Social Security Versus National SecurityRoundup
tags: foreign policy, militarism
Rebecca Gordon, a TomDispatch regular, teaches at the University of San Francisco. She is the author of American Nuremberg: The U.S. Officials Who Should Stand Trial for Post-9/11 War Crimes and is now at work on a new book on the history of torture in the United States.
These days my conversations with friends about the new administration go something like this:
“Biden’s doing better than I thought he would.”
“But on the military–”
“Yeah, same old, same old.”
As my friends and I have noticed, President Joe Biden remains super-glued to the same old post-World War II agreement between the two major parties: they can differ vastly on domestic policies, but they remain united when it comes to projecting U.S. military power around the world and to the government spending that sustains it. In other words, the U.S. “national security” budget is still the third rail of politics in this country.
Of course, there’s a second high-voltage, untouchable rail in American politics and that’s funding for the military and weapons manufacturers. It takes a brave politician indeed to suggest even the most minor of reductions in Pentagon spending, which has for years been the single largest item of discretionary spending in the federal budget.
It’s notoriously difficult to identify how much money the government actually spends annually on the military. President Trump’s last Pentagon budget, for the fiscal year ending on September 30th, offered about $740 billion to the armed services (not including outlays for veteran services and pensions). Or maybe it was only $705.4 billion. Or perhaps, including Department of Energy outlays involving nuclear weapons, $753.5 billion. (And none of those figures even faintly reflected full national-security spending, which is certainly well over a trillion dollars annually.)

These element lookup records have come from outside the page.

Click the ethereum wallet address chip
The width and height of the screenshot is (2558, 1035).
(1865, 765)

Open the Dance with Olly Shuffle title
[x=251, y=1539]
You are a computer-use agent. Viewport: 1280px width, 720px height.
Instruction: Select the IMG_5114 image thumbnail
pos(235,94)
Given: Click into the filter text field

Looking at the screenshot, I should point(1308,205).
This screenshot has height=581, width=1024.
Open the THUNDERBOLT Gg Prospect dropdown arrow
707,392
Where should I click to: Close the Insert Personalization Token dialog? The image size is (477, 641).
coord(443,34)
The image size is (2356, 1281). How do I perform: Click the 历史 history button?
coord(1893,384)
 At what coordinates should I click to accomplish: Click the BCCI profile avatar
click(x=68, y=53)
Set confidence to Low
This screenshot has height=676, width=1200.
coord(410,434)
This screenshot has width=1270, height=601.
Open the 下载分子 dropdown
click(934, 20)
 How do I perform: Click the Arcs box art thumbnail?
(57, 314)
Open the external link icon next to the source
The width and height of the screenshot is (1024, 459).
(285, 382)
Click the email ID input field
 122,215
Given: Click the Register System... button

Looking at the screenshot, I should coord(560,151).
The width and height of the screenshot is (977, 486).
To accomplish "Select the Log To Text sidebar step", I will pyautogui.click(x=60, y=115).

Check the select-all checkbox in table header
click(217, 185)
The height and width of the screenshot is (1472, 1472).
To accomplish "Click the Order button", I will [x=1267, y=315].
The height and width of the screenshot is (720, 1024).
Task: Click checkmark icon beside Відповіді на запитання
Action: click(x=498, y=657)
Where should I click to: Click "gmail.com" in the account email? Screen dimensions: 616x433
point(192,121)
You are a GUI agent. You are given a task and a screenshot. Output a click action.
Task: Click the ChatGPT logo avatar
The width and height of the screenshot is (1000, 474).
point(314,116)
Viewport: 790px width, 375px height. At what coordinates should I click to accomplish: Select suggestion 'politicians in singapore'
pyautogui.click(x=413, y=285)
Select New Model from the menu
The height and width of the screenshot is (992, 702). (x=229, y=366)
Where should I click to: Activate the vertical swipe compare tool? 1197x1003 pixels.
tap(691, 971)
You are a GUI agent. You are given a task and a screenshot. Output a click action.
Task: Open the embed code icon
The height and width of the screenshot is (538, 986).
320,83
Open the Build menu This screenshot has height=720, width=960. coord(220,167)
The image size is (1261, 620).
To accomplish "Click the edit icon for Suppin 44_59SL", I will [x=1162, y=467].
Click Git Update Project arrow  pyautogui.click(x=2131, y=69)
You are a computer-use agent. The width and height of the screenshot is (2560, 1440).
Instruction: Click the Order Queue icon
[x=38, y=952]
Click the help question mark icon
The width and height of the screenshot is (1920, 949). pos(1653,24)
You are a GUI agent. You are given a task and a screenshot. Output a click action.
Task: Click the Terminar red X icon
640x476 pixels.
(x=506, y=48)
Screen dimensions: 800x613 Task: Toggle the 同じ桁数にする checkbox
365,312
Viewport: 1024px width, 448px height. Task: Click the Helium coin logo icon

Most estimates put President Biden’s 2022 military budget at $753 billion — about the same as Trump’s for the previous year. As former Senator Everett Dirksen is once supposed to have said, “A billion here, a billion there, and pretty soon you’re talking real money.”
Indeed, we’re talking real money and real entitlements here that can’t be touched in Washington without risking political electrocution. Unlike actual citizens, U.S. arms manufacturers seem entitled to ever-increasing government subsidies — welfare for weapons, if you like. Beyond the billions spent to directly fund the development and purchase of various weapons systems, every time the government permits arms sales to other countries, it’s expanding the coffers of companies like Lockheed-Martin, Northrup-Grumman, Boeing, and Raytheon Technologies. The real beneficiaries of Donald Trump’s so-called Abraham Accords between Israel and the majority Muslim states of Morocco, the United Arab Emirates, Bahrain, and Sudan were the U.S. companies that sell the weaponry that sweetened those deals for Israel’s new friends.